§ **Text to read**:
......

The Virtual Haptic Radar (VHR) is an extension of the Haptic Radar [1] principle and technique in the realm of virtual reality. The goal is to help (real) actors evolve and interact seamlessly with virtual scenery and virtual objects in a VR-augmented filming stage (such as a bluescreen filming stage). The previously developed Haptic Radar (HR) is akin to an array of artificial “optical whiskers” that extends the body schema of the wearer: each HR module was fitted with a rangefinder constantly measuring distances to obstacles; tiny motors vibrate accordingly, effectively informing the wearer of a potential collision (the closer the object, the stronger the vibration). The VHR is an extension of this principle in the realm of virtual reality: the wearable modules do not have a rangefinder with which to sense the presence of real physical obstacles; instead, they contain a cheap indoor positioning system that gives them the ability to know exactly where they are relatively to an external frame of reference (e.g. the filming studio). Each module also maintains a simplified 3d map of the current virtual scene that can be updated wirelessly. If the module founds that its own position is inside the force field of a virtual object, it will vibrate.
The goal is to render the wearer (an actor for instance) aware of the 3d position and relative proximity of virtual obstacles that would otherwise be only observable on the final rendering of the CG-augmented space (even if this operation is done in real time, actors cannot constantly peer on a TV monitor; and even if they could – perhaps using an invisible, tiny HMD – they presumably would not be able to form a clear understanding of the 3d space surrounding them). Thus, the VHR is conceived as a device that will help actors evolve naturally on the filming stage while avoiding virtual collisions that would create the need to re-shoot whole scenes.
Principle of operation
The working principle is elementary; if the module founds that its own position is inside the “force field” of a virtual object, it will vibrate alerting the wearer of this virtual presence. Each module checks its current position against a simplified 3d map of the virtual scene, namely a relatively coarse grid of cubic bins spanning the whole filming stage – see Fig.1. Each bin in the map is marked as occupied or nor, depending on the presence or absence of (a part of) a virtual object in this volume. This three-dimensional binary array is pre-computed by the external CG-rendering system, and the information is broadcasted to all the modules. With each change on the virtual scene this 3d map would need a partial, or worse, a complete update. In this first demonstration we considered a static virtual scene; however it is easy to see that even for a relatively large space, the amount of data that must be transferred remain low and can be handled by a Bluetooth or ZigBee based wireless network. For instance, if each bin corresponds to 10x10x10cm3, then 3kbits of data are needed to describe the presence/absence of objects in a 10x10x3m3 stage; using a broadcasting ZigBee-style network running at 156kbps, this means that complete scene update could be done at up to 52Hz.

......

§ **Given material**:
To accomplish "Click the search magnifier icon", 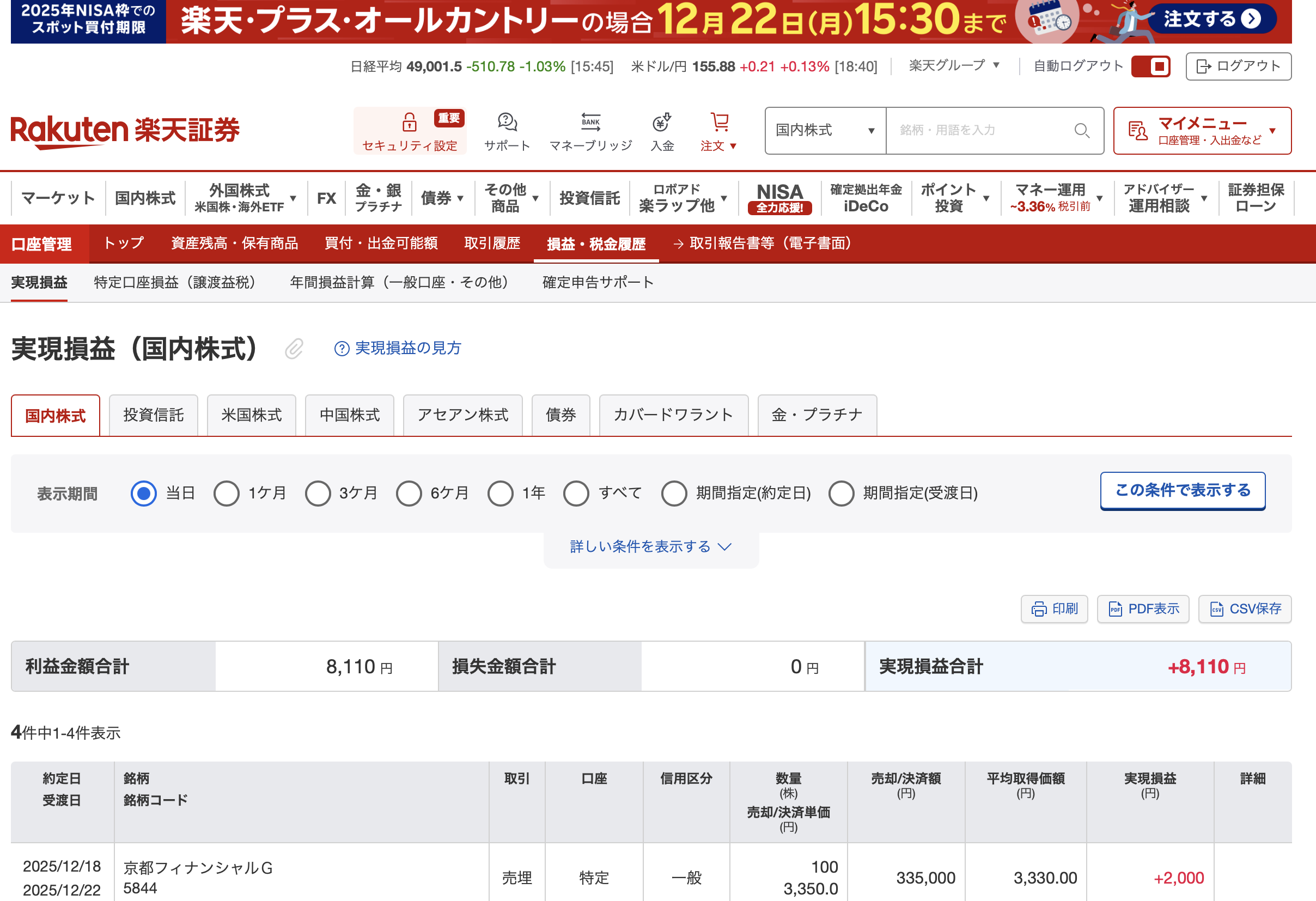I will coord(1082,130).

......

§ **Tasks to complete**:
1. Answer these questions about the Virtual Haptic Radar text:
(a) What device did each module of the original Haptic Radar use to measure distances to obstacles?
(b) What do the Virtual Haptic Radar modules contain in place of that device?
(c) In the example given, at what maximum rate could a complete scene update be done over the ZigBee-style network?
2. Continue the Virtual Haptic Radar text from its final sentence.
The listing has no connection to the text on the Virtual Haptic Radar.

§ **Answers to the problems**:
1.
(a) A rangefinder.
(b) A cheap indoor positioning system that tells them where they are relative to an external frame of reference.
(c) Up to 52Hz.

2.
Related research
Similar systems have been proposed in the past, notably [2], [3] and [4]. However, these systems do not address exactly the same kind of problem nor use the same technology: in [2], a belt like vibration system is proposed to avoid collisions with real objects whose position in space has been previously determined and communicated to the modules wirelessly (this is very similar to the HR goal, but without the rangefinders, and it thus very close to the 3d virtual map technique proposed here for virtual spaces). In [3], the application goal is the same, but wireless vibrators are used to steer actors through a virtual set; a central system is in charge of tracking the modules and sending corresponding. More close to our proposal seems [4], but there vibrotactile cues are introduced only as a support for virtual object manipulation very much along the lines of haptic feedback techniques in immersive VR environments. Instead, the VHR is a general solution that works by giving the user an intuitive (propioceptive-based) understanding of the (virtual) space surrounding him. The same principle was exploited successfully to improve navigation and confidence of gait of blind subjects using the Haptic Radar (results yet to be published).
A passive ultrasonic tracker with RF synchronization
It is important to understand that the requirements for our VHR tracking system are fundamentally different from most commercial mo-cap systems (vision based tracking systems, magnetic trackers, etc). Indeed, the following considerations lead us to consider the design of custom its hardware and software:
Each VHR module must know its own absolute position in the room, but there is no need for an external system to know the position of the modules in the room. This is quite different for instance from the marker-based approach for body tracking and motion measurement (eg. Vicom mocap system). This means that we can have as many VHD modules in the room as we want, without imposing any constraint to an external, global tracking system. The tracker must be inexpensive, in order to enable scalability of the system. Interference should be minimal or inexistent if one wants tens of modules to work simultaneously (this puts aside most non-sofisticated magnetic trackers). The modules must be invisible to the cameras (in particular, they should not emit or reflect visible light), and small (if possible, capable of being concealed under the clothing).
This basically means that the trackers have to be passive (i.e., only listening and not emitting any sort of signal, not even visible light as would do a normal “passive” optical marker). Passive electromagnetic trackers could be an ideal solution, if not for the cost (industrial indoor electromagnetic trackers systems cost in the order of thousands of dollars). We consider a cheap variant using RF signal intensity triangulation based on Bluetooth. However, the hardware was still found to be too cumbersome and expensive, and the overall system prone to external as well as inter-module interference; finally, using the intensity of the signal would not achieve sufficient spatial resolution and stability. Inspired by the body of work on ultrasound-based triangulation, we considered a variation that could satisfy our requirements. Ultrasound signal processing imposes much lighter constraints both on the receiver circuit, signal processing stage as well as the microcontroller computing power. The drawback is that ultrasound directivity may reduce the working space, a price that may be worth paying.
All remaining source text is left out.